This time around, René LeDeux is the hero. Although it really doesn’t matter what his name is because he is the same kind of hero as his brothers: oversexed, having some minimal baggage for the sake of conflict, and always have a new technique to make the heroine blush from embarrassment and lust at the same time. The heroine Valerie “Ice” Breaux is another frigid heroine whose attraction to the hero seems to be solely because she hasn’t gotten laid in a long time (here it is two years) and the hero and his grandmother fluster and pester her until she finally caves in from exhaustion and decides that she’s in love with the hero.

They meet when some of the self-proclaimed tree-huggers of the bayou think that it is a great idea to get some publicity for their campaign by “getting” a lawyer from Trial TV. Their plan involving Valerie doesn’t extend to beyond grabbing her at the airport, tying her up, and bringing her to the bayou so I really don’t know how to pretend that this plot is even a little sensible. Tante Lulu, the annoying matchmaking grandmother, then conspires to keep Valerie and René in his cabin for a while, so that those two can have hot sex and sate Tante’s unhealthy fetish to see her grandsons wedded and her granddaughters-in-law constantly pregnant. Don’t they have websites for old ladies with this kind of fetish?

The author also introduces plenty of Save the Bayous of Louisiana soapbox rants in this book, with René conveniently being a burned-out environmental lobbyist. Ms Hill however stops shy of offending her Republican readers who may take affront at her politics and stop buying her books (thus forcing Ms Hill to stop writing and actually be a tree-hugger or something, eeuw) by saying that the US Government is merely tied up with other “top priority” issues like “poverty” and “terrorism.” Picture President Dubya reading this book and frowning as he looks up “poverty” in the dictionary before asking Uncle Cheney, “There are poor people in America?

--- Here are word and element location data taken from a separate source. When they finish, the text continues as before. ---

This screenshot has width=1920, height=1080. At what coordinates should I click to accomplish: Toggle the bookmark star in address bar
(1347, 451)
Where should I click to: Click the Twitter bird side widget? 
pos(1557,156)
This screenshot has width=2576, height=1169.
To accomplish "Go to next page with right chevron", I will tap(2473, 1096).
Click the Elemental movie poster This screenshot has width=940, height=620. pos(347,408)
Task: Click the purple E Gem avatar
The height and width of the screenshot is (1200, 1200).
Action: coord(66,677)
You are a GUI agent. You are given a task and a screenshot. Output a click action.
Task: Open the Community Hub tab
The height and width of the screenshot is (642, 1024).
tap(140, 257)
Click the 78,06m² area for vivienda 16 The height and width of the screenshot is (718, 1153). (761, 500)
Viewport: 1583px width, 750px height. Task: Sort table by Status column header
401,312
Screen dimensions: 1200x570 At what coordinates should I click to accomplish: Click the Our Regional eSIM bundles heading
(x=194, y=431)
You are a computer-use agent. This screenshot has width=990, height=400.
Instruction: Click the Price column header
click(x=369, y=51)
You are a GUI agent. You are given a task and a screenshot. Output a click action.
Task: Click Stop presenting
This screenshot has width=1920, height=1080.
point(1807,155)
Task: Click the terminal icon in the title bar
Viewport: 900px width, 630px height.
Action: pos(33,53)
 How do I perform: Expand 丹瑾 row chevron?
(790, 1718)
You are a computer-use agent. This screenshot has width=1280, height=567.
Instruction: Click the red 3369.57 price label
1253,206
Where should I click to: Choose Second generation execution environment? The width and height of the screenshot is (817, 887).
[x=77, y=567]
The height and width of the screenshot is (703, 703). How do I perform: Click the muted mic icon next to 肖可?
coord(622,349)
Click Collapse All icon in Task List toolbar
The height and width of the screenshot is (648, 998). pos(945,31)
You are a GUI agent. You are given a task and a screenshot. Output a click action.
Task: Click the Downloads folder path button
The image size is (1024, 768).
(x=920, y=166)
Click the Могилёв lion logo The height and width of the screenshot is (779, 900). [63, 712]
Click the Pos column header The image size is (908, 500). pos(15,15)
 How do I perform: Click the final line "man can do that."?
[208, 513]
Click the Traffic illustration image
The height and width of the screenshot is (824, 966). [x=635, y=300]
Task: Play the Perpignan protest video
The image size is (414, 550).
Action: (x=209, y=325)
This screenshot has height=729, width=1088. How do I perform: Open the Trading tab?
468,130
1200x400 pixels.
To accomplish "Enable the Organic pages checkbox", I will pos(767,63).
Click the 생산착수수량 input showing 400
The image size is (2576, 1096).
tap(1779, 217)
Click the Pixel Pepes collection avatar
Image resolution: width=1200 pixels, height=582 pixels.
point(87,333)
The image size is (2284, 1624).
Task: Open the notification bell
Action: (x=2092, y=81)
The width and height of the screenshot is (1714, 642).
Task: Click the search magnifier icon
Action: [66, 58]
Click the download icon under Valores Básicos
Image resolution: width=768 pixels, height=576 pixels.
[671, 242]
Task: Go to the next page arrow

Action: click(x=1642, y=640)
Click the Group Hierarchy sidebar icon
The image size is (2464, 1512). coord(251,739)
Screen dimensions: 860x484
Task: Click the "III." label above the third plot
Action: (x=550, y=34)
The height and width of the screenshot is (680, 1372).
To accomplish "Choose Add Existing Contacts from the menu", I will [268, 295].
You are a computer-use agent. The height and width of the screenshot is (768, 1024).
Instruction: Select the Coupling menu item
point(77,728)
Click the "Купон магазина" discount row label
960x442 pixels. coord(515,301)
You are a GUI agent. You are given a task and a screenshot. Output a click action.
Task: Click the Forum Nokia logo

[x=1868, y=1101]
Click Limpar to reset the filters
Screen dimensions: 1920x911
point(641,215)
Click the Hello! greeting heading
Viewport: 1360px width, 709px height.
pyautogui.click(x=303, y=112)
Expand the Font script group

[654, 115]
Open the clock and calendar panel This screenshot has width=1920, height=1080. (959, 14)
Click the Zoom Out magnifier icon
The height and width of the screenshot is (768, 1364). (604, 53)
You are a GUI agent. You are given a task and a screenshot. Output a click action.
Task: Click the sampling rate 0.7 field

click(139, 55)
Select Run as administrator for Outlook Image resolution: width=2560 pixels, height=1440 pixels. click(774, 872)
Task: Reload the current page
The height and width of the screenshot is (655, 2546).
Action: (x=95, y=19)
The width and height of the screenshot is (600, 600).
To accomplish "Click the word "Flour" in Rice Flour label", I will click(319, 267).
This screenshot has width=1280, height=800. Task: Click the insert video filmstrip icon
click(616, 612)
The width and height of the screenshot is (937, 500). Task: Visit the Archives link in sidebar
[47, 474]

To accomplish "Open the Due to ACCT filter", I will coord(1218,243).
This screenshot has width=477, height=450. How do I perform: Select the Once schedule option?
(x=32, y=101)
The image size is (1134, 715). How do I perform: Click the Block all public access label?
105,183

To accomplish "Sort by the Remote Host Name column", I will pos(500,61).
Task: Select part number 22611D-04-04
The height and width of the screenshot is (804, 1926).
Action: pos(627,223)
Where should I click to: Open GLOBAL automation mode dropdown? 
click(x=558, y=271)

What do they look like?”

However, Ms Hill doesn’t hesitate to make sure that Valerie is so, so wrong for not wanting to live in the stinking bayou like good people do. Valerie wants to have a career in the city and lives in a fine apartment, but Ms Hill early in the story makes it clear that Valerie is like this because her nasty mother brainwashed her into being “that way”. The implied message here seems to be that you are morally skewed in some way if you don’t want to hug a tree and swim with the crocodiles in a Louisiana bayou. Of course it is convenient that Tante and René get to live in a bayou, confident that he will have his bags of money to fall back on, unlike really poor people who are living in the bayou. Kinda like how rich people berate other people for working too hard and not enjoying life, really, because duh, of course money isn’t everything to these rich folks – they have so much of it!

The romance and the characterization of this book have very little differences from Ms Hill’s previous books, so I really don’t have anything to say other than you know what to expect if you have read the previous two books in this series. Everything is the same, really, except for the soapbox issues and Valerie’s disdain for the bayou and all that. We all know that Valerie is supposed to be wrong and she will learn her lesson at the end so it’s not as if there is anything unexpected in that area either. The only thing worth chuckling over is the fact that Ms Hill seems to believe that having an intrusive, senile old woman having a crush on Richard Simmons waving the silly, visceral, dumbed-down, and oversimplified “Hug a tree and befriend a bayou crocodile today, you townies!” soapbox is more effective than having crackpot street prophets screaming about the end of the world at the corner of the street.

The only saving grace to this story is that René and Valerie would be likable in a story that doesn’t rely so much on people behaving utterly stupidly for the sake of cheap laughs.